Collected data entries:
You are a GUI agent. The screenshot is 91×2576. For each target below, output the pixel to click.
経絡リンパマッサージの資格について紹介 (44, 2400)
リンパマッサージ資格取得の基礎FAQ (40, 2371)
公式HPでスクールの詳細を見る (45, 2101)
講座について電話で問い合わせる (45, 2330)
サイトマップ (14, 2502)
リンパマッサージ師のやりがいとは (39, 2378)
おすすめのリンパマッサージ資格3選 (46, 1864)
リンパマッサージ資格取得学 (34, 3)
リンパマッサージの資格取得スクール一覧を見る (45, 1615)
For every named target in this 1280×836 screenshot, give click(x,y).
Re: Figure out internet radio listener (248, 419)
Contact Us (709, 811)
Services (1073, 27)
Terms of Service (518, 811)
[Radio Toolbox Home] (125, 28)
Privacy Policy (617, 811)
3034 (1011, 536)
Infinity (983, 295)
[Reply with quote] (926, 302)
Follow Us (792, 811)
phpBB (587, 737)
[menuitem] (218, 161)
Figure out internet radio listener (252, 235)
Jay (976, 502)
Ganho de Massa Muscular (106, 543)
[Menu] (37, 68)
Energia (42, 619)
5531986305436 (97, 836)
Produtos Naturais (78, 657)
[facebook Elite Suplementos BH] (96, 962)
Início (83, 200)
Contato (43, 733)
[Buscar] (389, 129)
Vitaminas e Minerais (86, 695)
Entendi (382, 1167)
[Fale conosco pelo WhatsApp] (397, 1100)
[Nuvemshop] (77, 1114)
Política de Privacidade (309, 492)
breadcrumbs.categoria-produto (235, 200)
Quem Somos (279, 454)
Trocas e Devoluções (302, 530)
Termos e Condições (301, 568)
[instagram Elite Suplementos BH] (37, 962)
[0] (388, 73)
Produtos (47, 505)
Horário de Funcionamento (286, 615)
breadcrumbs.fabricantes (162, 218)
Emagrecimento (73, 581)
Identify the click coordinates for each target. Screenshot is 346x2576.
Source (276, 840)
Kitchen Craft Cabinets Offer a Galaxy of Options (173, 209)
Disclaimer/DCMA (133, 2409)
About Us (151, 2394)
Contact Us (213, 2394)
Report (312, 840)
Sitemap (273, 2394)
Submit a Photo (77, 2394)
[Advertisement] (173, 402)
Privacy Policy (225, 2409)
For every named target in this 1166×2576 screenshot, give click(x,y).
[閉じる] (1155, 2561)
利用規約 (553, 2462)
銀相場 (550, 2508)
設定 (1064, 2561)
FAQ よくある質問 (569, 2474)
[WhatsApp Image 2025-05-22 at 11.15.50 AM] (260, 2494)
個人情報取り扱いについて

**Your instructions:** Reproduce the preceding records exactly and completely.

**Reply to the task:**
You are a GUI agent. The screenshot is 91×2576. For each target below, output the pixel to click.
経絡リンパマッサージの資格について紹介 (44, 2400)
リンパマッサージ資格取得の基礎FAQ (40, 2371)
公式HPでスクールの詳細を見る (45, 2101)
講座について電話で問い合わせる (45, 2330)
サイトマップ (14, 2502)
リンパマッサージ師のやりがいとは (39, 2378)
おすすめのリンパマッサージ資格3選 (46, 1864)
リンパマッサージ資格取得学 (34, 3)
リンパマッサージの資格取得スクール一覧を見る (45, 1615)
For every named target in this 1280×836 screenshot, give click(x,y).
Re: Figure out internet radio listener (248, 419)
Contact Us (709, 811)
Services (1073, 27)
Terms of Service (518, 811)
[Radio Toolbox Home] (125, 28)
Privacy Policy (617, 811)
3034 (1011, 536)
Infinity (983, 295)
[Reply with quote] (926, 302)
Follow Us (792, 811)
phpBB (587, 737)
[menuitem] (218, 161)
Figure out internet radio listener (252, 235)
Jay (976, 502)
Ganho de Massa Muscular (106, 543)
[Menu] (37, 68)
Energia (42, 619)
5531986305436 (97, 836)
Produtos Naturais (78, 657)
[facebook Elite Suplementos BH] (96, 962)
Início (83, 200)
Contato (43, 733)
[Buscar] (389, 129)
Vitaminas e Minerais (86, 695)
Entendi (382, 1167)
[Fale conosco pelo WhatsApp] (397, 1100)
[Nuvemshop] (77, 1114)
Política de Privacidade (309, 492)
breadcrumbs.categoria-produto (235, 200)
Quem Somos (279, 454)
Trocas e Devoluções (302, 530)
Termos e Condições (301, 568)
[instagram Elite Suplementos BH] (37, 962)
[0] (388, 73)
Produtos (47, 505)
Horário de Funcionamento (286, 615)
breadcrumbs.fabricantes (162, 218)
Emagrecimento (73, 581)
Identify the click coordinates for each target. Screenshot is 346x2576.
Source (276, 840)
Kitchen Craft Cabinets Offer a Galaxy of Options (173, 209)
Disclaimer/DCMA (133, 2409)
About Us (151, 2394)
Contact Us (213, 2394)
Report (312, 840)
Sitemap (273, 2394)
Submit a Photo (77, 2394)
[Advertisement] (173, 402)
Privacy Policy (225, 2409)
For every named target in this 1166×2576 screenshot, give click(x,y).
[閉じる] (1155, 2561)
利用規約 (553, 2462)
銀相場 (550, 2508)
設定 (1064, 2561)
FAQ よくある質問 (569, 2474)
[WhatsApp Image 2025-05-22 at 11.15.50 AM] (260, 2494)
個人情報取り扱いについて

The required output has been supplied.